## Problem requirements
The needed output is the run of lines below from the one containing "This screenshot has width=1249, height=779." through the one containing "Where should I", copied exactly and free of pictures.

## Data supplied
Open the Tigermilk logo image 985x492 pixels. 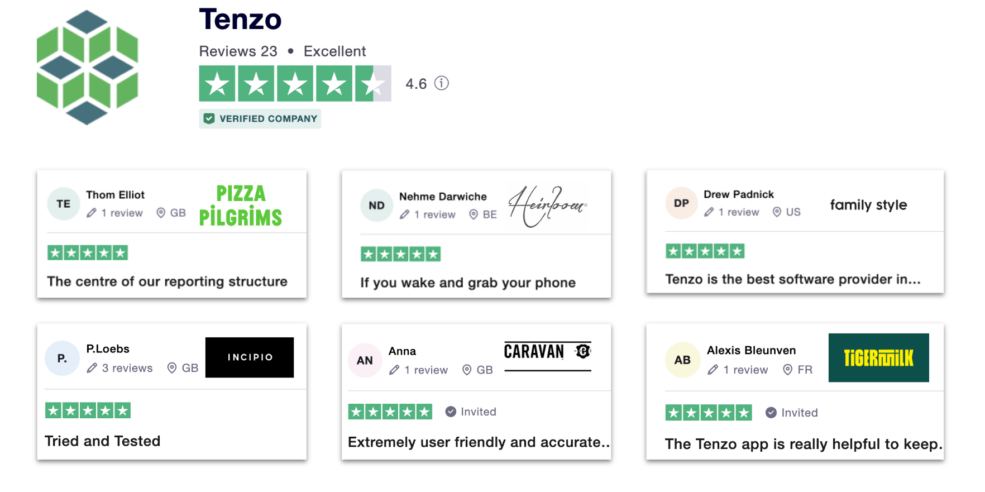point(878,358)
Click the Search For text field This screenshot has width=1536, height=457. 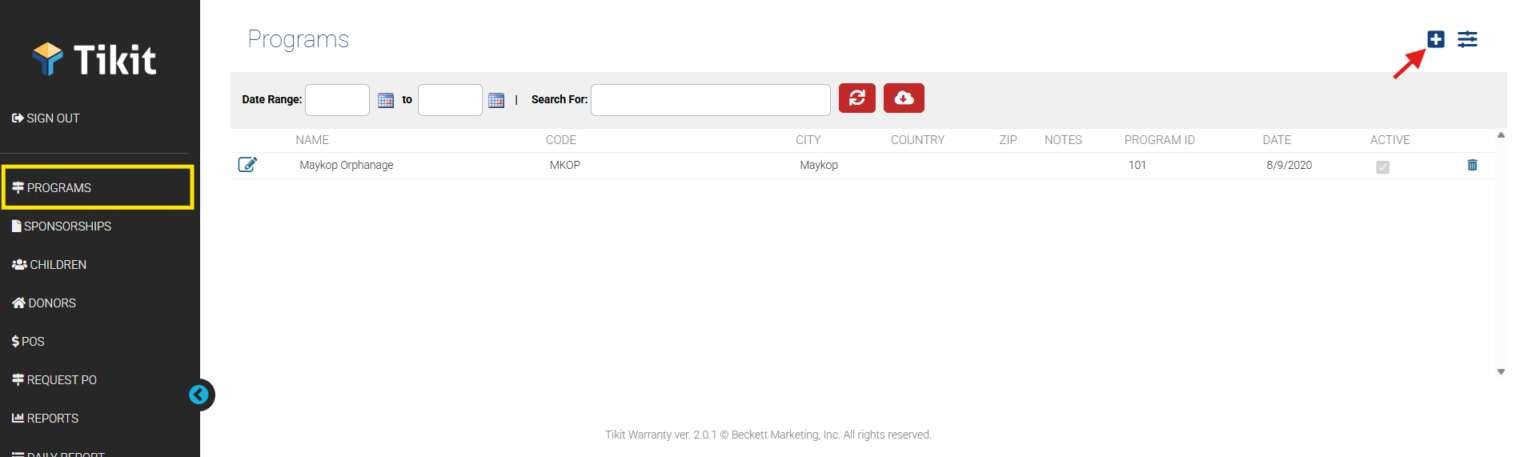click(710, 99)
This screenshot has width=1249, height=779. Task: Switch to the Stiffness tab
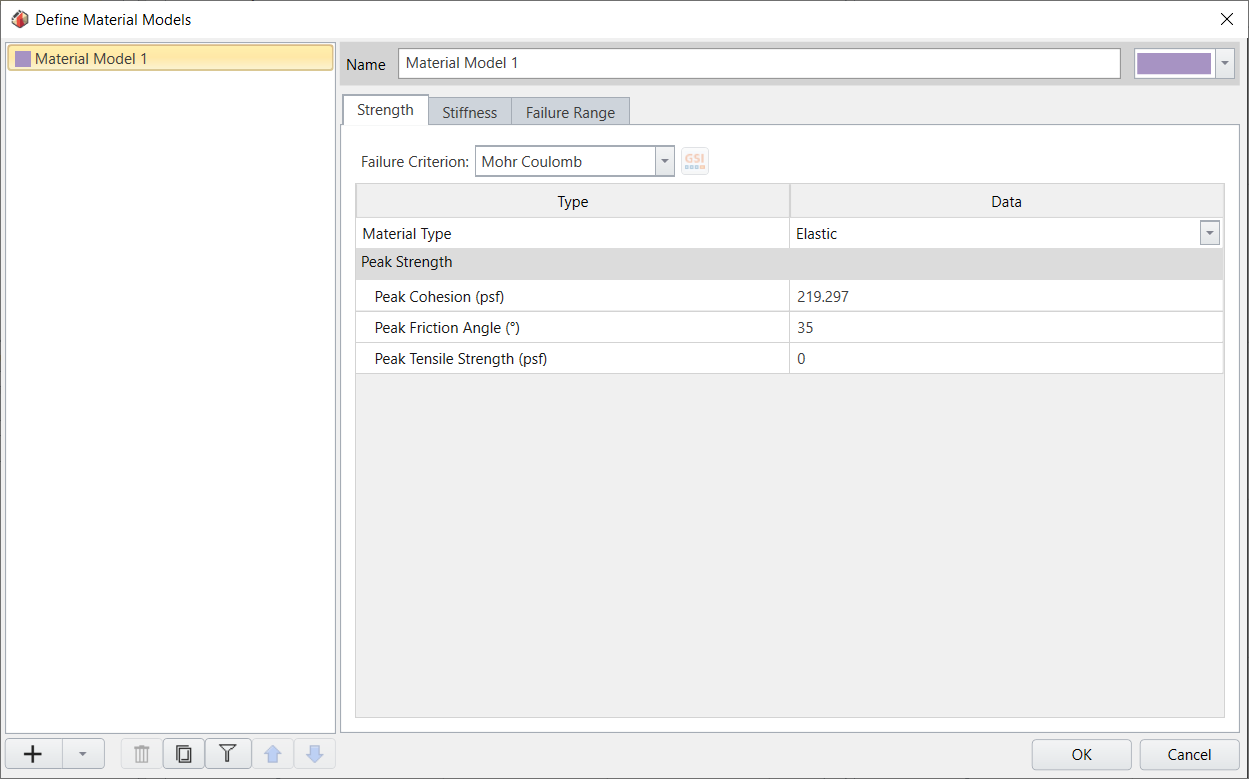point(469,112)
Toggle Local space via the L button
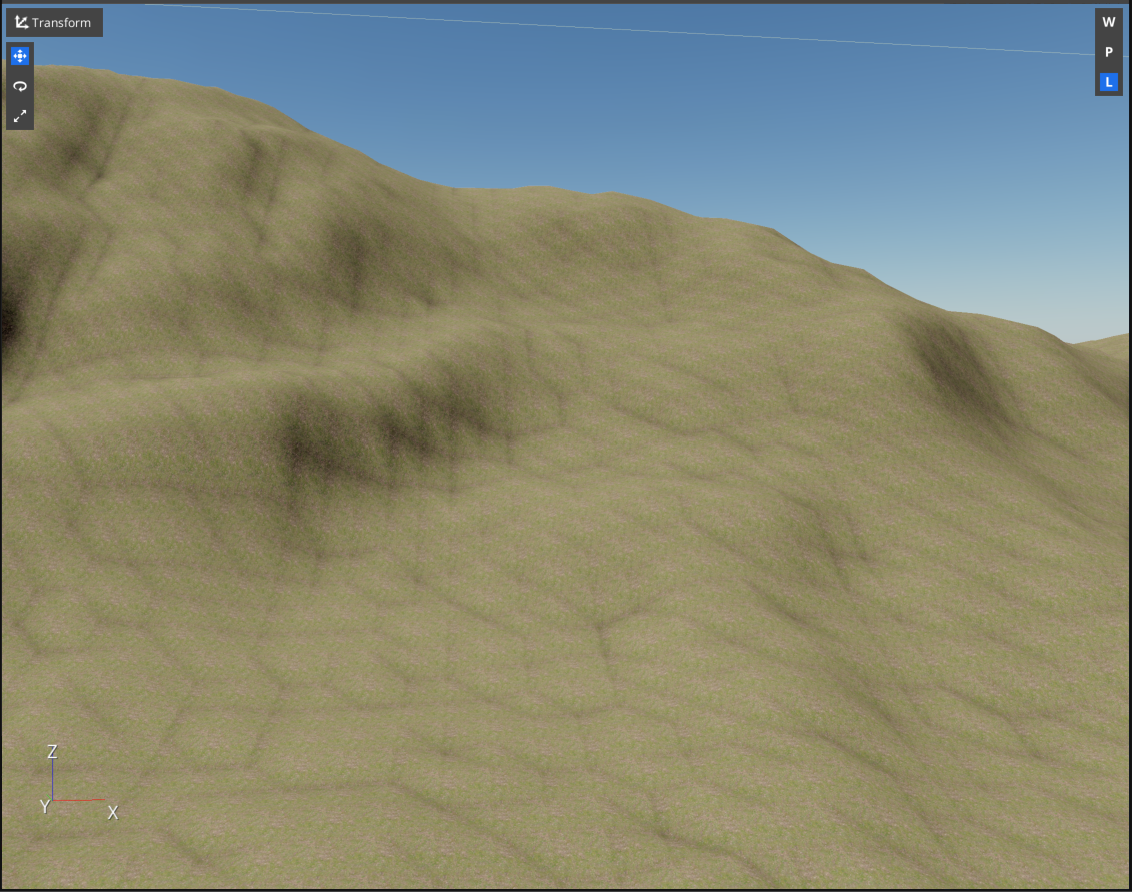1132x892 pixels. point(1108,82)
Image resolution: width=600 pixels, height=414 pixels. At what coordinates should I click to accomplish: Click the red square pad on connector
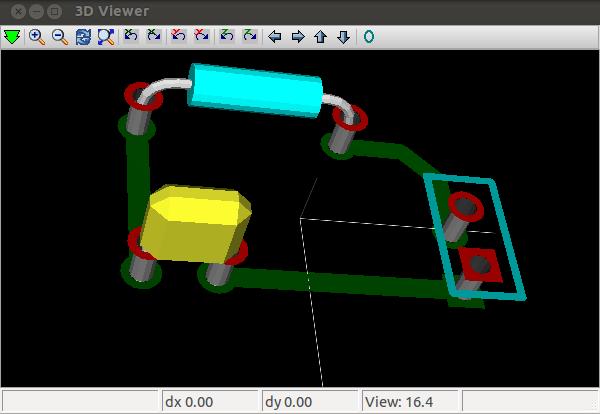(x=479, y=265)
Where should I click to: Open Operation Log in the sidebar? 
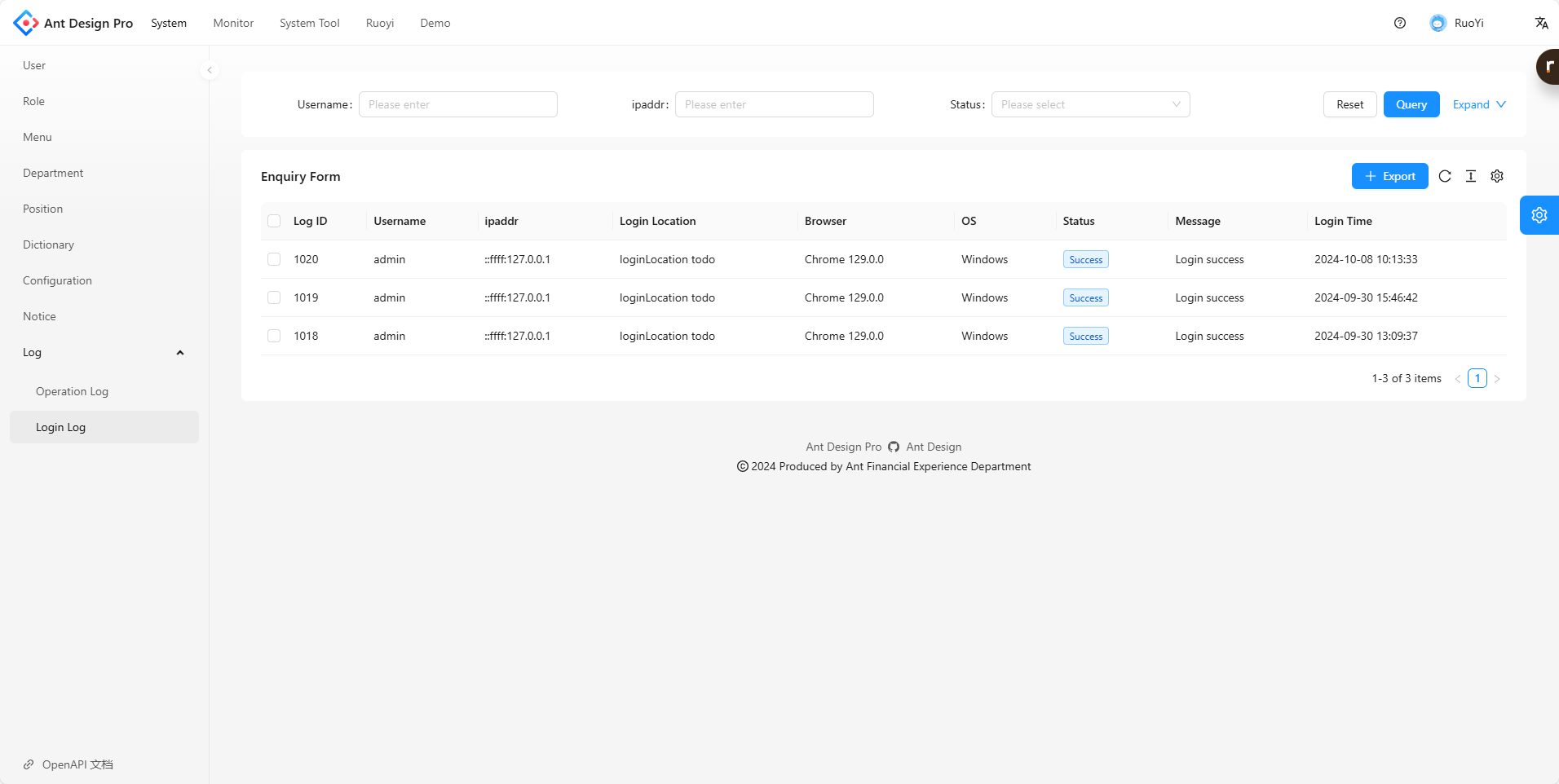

* * *

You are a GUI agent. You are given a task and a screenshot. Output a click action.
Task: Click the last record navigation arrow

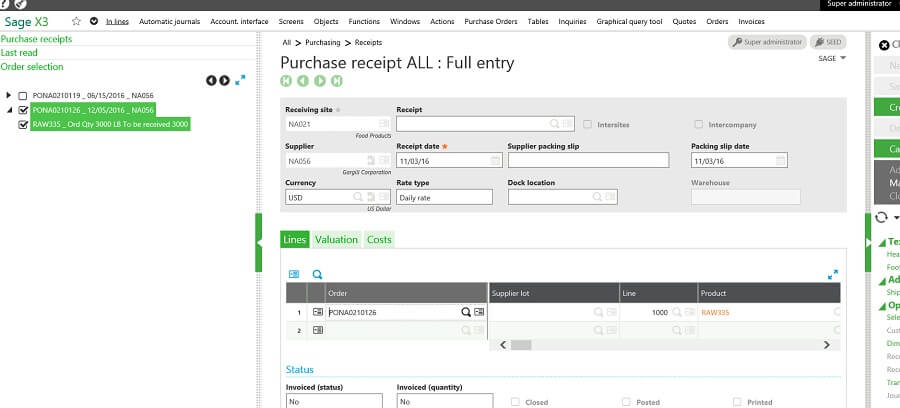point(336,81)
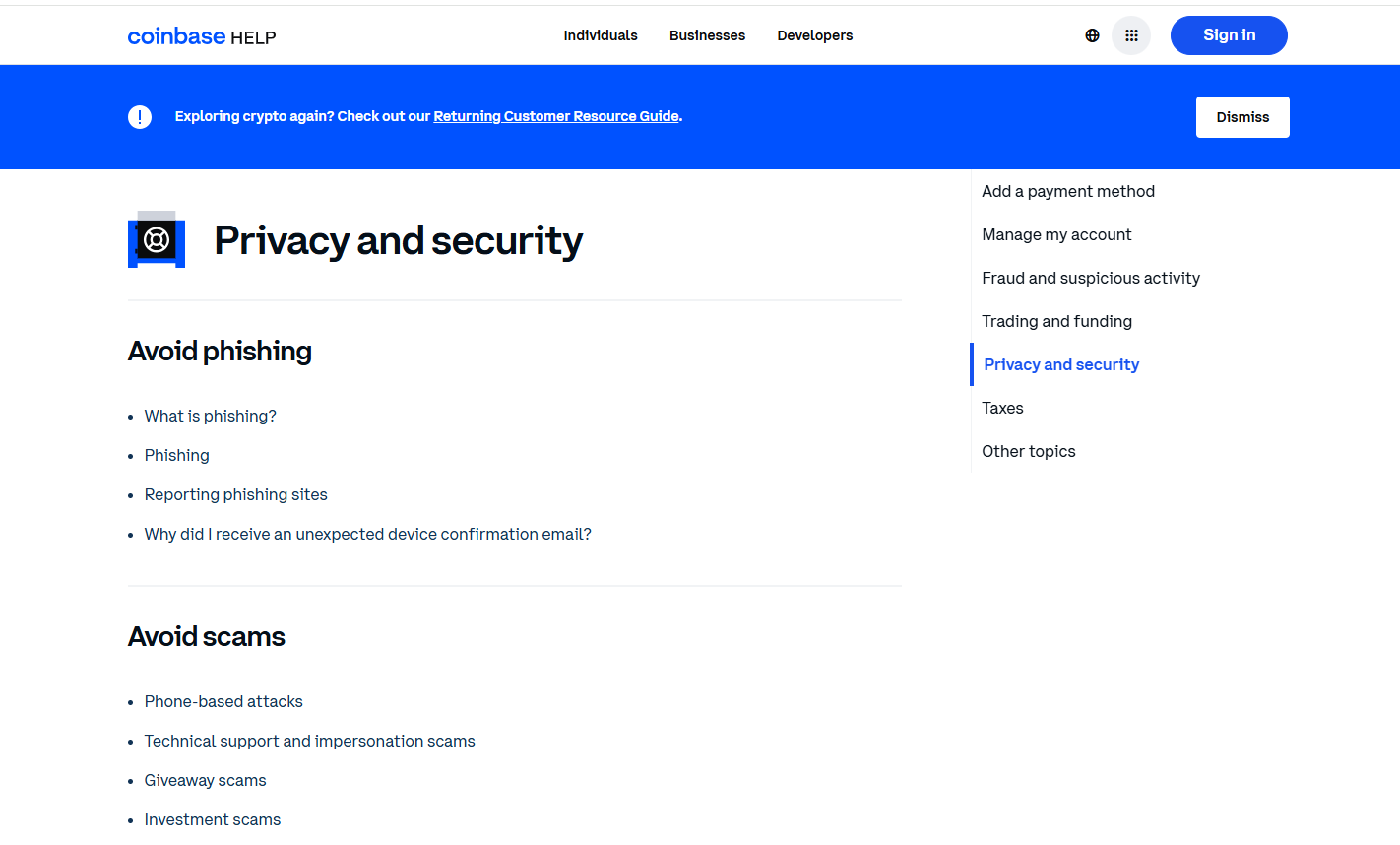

## Solution
This screenshot has width=1249, height=779. Task: Switch to the Stiffness tab
point(469,112)
Toggle Local space via the L button
1132x892 pixels. point(1108,82)
Image resolution: width=600 pixels, height=414 pixels. At what coordinates should I click to accomplish: Click the red square pad on connector
(x=479, y=265)
Where should I click to: Open Operation Log in the sidebar? 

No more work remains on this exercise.